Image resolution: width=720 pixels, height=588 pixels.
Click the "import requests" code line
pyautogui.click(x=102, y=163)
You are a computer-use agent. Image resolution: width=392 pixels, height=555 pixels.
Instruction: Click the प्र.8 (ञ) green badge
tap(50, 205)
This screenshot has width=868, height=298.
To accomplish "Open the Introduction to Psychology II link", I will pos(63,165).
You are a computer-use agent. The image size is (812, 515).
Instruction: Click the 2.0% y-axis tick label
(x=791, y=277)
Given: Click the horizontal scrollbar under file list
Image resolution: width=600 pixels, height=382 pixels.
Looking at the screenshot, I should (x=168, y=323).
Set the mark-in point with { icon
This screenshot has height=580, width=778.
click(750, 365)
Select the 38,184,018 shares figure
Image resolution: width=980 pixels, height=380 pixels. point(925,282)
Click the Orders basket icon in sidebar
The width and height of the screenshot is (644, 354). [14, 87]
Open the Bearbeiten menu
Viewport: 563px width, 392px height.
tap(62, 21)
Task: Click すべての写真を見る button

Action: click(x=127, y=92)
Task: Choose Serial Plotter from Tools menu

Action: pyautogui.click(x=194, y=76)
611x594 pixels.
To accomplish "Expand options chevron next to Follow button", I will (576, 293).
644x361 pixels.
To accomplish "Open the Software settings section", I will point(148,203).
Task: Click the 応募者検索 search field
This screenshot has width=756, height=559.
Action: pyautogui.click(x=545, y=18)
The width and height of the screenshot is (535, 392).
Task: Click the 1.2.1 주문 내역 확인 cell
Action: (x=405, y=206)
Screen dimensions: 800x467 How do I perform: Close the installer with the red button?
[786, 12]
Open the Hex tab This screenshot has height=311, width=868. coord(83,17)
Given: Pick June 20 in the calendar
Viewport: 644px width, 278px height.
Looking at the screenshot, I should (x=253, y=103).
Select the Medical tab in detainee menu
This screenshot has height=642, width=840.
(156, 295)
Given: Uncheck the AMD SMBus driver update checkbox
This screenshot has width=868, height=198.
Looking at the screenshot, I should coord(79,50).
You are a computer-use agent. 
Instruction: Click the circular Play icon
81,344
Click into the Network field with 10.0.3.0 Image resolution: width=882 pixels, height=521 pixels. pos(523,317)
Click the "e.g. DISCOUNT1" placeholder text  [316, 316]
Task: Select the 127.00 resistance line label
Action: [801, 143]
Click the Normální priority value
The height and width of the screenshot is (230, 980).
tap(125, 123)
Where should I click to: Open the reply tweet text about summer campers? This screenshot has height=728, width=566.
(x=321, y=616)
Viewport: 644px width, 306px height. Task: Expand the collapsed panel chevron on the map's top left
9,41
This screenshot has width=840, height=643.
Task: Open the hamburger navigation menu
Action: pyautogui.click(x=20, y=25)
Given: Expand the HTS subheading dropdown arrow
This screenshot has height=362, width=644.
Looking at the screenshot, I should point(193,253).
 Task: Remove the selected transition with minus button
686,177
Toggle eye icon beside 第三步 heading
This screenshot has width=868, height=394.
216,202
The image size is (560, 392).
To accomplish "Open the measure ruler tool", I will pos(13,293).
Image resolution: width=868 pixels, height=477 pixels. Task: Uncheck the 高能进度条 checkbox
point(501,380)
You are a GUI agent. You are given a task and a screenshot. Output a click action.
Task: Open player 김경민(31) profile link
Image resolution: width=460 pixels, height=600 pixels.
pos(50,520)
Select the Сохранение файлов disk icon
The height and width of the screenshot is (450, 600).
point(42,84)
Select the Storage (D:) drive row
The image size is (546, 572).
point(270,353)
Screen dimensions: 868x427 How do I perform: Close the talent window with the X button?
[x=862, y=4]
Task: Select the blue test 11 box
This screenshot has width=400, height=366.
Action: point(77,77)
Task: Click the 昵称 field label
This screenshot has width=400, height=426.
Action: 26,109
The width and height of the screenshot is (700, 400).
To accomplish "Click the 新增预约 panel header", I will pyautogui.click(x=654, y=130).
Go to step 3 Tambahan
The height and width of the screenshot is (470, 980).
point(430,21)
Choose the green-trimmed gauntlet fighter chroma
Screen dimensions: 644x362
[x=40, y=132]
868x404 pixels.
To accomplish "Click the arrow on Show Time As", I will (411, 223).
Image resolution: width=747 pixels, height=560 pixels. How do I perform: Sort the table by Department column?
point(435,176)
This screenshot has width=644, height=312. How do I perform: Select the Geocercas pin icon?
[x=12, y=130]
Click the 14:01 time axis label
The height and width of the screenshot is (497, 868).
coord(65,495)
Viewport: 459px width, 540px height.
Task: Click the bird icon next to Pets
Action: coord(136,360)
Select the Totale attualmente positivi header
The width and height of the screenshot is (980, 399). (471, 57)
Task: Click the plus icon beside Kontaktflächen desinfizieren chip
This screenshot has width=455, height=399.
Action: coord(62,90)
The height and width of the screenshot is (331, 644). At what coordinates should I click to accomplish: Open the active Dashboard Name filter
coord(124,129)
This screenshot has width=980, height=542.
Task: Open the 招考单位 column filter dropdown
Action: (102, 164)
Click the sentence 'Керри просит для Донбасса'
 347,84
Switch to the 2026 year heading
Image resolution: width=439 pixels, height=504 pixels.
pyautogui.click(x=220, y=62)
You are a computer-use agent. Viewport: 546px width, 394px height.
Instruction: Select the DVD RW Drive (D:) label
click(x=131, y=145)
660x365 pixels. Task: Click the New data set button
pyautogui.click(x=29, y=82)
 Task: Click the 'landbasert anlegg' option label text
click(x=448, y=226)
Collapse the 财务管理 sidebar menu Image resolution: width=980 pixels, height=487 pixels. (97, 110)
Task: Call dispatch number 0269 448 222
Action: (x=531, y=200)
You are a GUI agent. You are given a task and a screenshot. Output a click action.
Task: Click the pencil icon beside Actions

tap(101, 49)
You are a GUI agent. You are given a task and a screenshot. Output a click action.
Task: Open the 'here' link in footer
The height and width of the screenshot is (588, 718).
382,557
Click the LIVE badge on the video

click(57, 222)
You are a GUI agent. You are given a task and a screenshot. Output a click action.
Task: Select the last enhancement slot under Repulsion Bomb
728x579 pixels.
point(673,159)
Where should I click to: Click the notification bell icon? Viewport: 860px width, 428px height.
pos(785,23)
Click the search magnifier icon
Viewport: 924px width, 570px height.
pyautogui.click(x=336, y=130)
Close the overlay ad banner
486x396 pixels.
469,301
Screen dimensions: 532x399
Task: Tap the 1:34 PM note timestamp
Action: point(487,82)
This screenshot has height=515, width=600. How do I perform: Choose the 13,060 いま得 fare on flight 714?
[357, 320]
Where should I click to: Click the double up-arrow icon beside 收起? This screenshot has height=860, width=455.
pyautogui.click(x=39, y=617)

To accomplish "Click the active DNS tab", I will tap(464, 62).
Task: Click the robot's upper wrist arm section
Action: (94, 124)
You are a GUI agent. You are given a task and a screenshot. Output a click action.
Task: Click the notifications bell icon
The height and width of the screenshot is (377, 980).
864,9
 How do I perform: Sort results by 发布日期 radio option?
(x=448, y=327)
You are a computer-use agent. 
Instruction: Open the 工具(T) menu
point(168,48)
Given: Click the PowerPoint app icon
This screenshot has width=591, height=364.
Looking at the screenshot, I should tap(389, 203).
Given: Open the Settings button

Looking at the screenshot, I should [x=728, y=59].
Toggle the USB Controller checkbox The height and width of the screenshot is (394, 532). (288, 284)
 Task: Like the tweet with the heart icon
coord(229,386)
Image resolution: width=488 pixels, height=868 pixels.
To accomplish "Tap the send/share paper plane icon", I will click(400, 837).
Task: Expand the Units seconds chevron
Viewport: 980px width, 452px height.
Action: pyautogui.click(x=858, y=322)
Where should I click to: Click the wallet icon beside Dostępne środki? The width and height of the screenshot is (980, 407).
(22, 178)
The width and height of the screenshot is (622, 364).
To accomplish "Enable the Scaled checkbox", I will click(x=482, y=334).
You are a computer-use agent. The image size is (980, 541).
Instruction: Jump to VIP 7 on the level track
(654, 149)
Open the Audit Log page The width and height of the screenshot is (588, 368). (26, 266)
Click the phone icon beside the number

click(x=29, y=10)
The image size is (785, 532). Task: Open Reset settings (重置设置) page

· · · ·

▸ ASSIGNMENT
Reproduce each line from the records that contains the word "under".

▸ WRITTEN REPLY
Given: Click the horizontal scrollbar under file list
Task: Select the last enhancement slot under Repulsion Bomb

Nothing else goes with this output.